ENTRIES SUPPLIED:

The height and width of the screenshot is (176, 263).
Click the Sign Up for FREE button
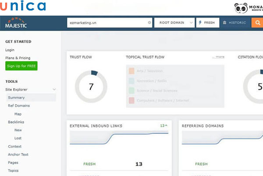(x=21, y=66)
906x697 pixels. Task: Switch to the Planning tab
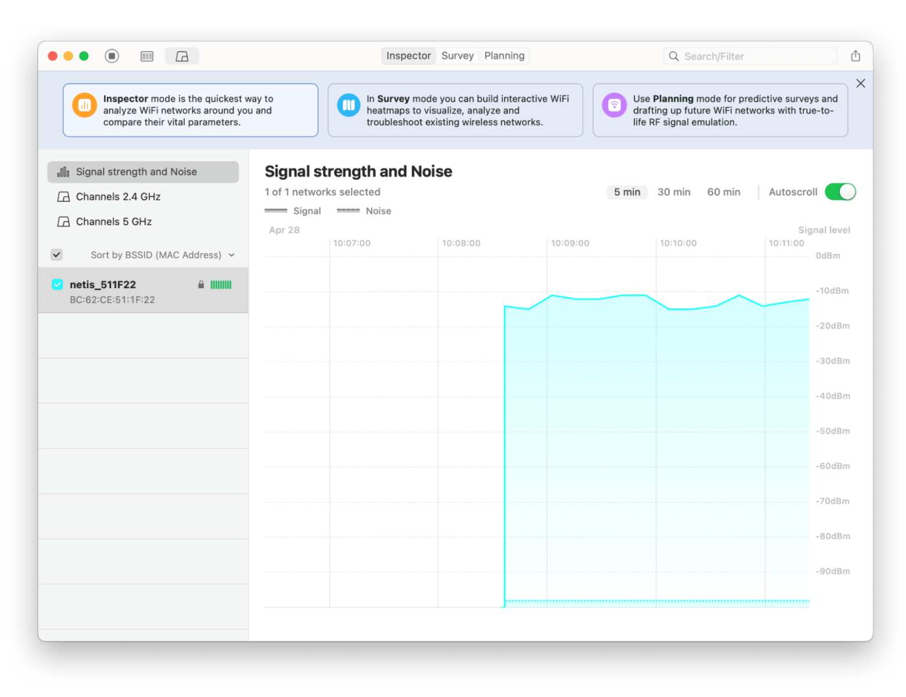click(x=504, y=56)
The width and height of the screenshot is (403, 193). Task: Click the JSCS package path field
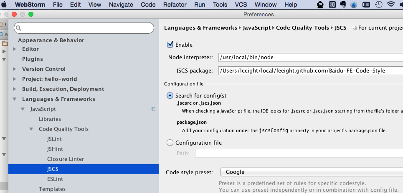[310, 71]
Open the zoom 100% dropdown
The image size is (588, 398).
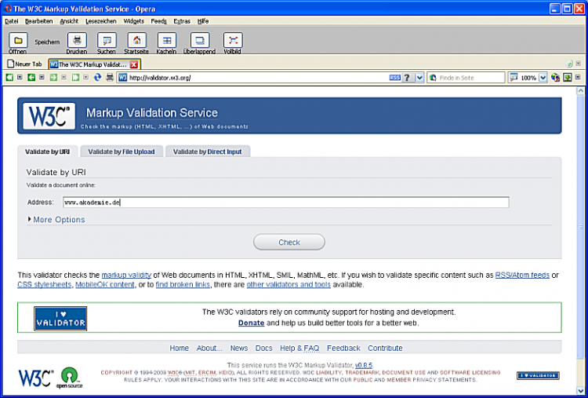pyautogui.click(x=543, y=78)
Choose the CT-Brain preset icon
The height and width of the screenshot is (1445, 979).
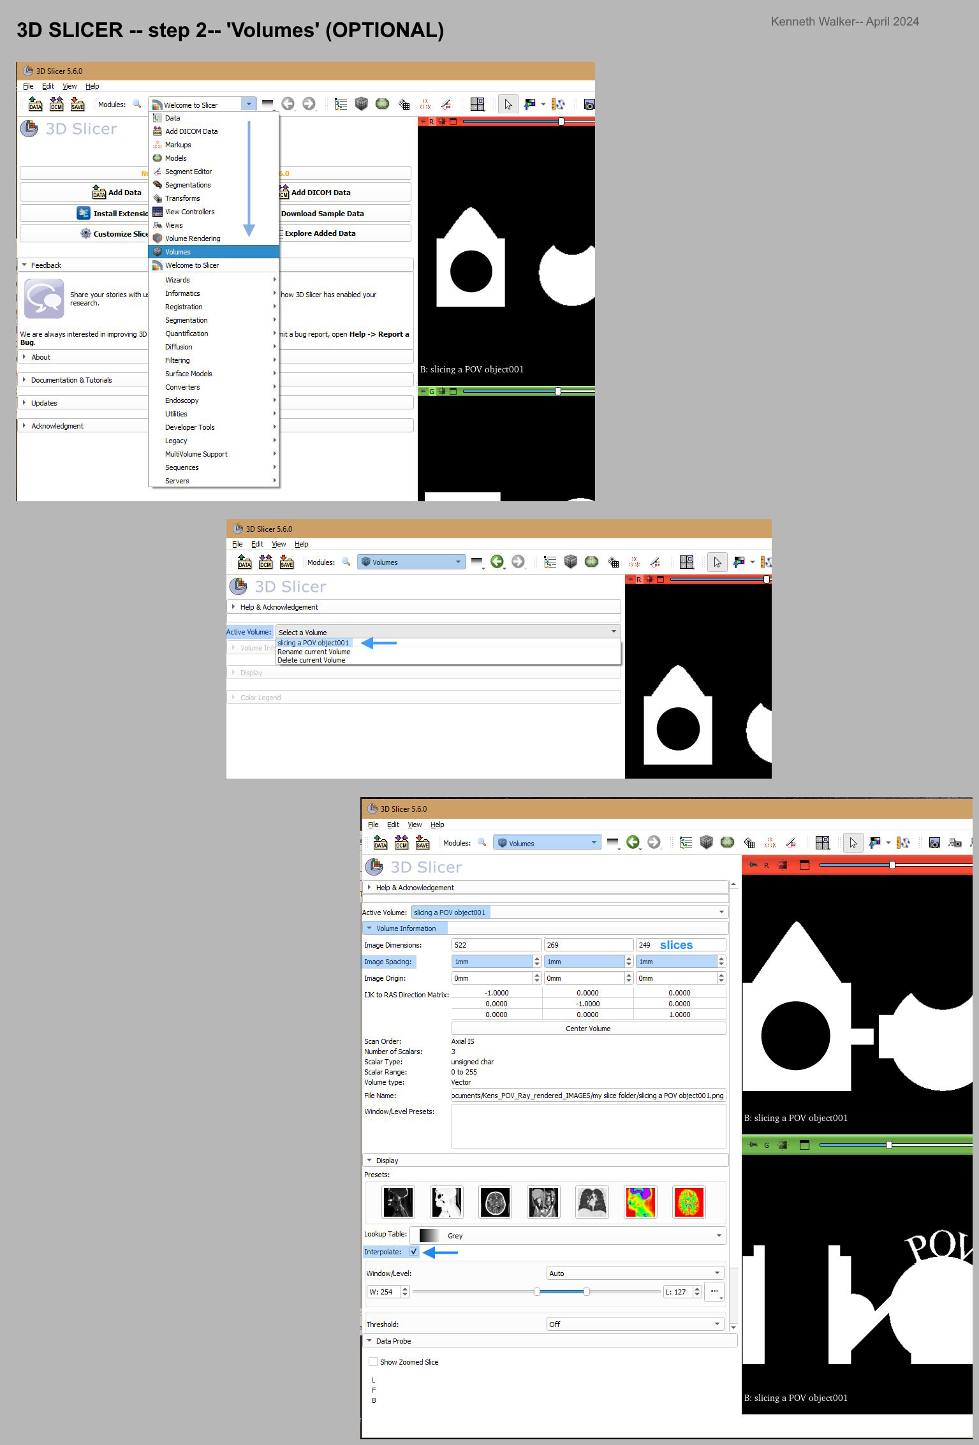[x=495, y=1202]
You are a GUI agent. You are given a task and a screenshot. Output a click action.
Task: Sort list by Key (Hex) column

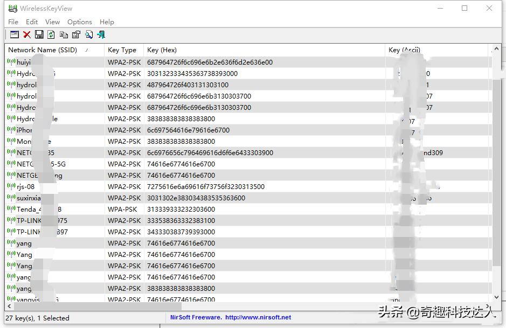pyautogui.click(x=162, y=50)
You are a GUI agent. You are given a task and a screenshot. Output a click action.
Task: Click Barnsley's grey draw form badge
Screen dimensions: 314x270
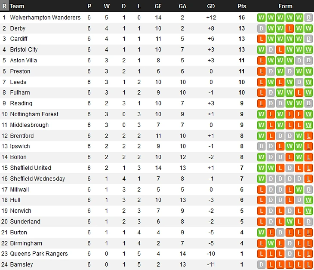point(262,264)
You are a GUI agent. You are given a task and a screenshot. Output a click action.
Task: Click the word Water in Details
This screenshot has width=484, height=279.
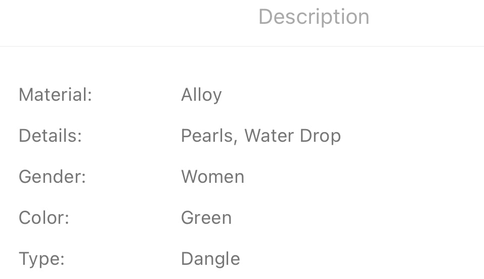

PROBLEM STATEMENT: Reproduce exactly and only the lines from the one with "Screen dimensions: 314x270" through the final line of the records above, inclusive. Pictures must be left out.

TASK SOLUTION:
Screen dimensions: 314x270
point(262,264)
You are a GUI agent. You are given a task and a screenshot. Output a click action.
Task: Click the word Water in Details
This screenshot has width=484, height=279.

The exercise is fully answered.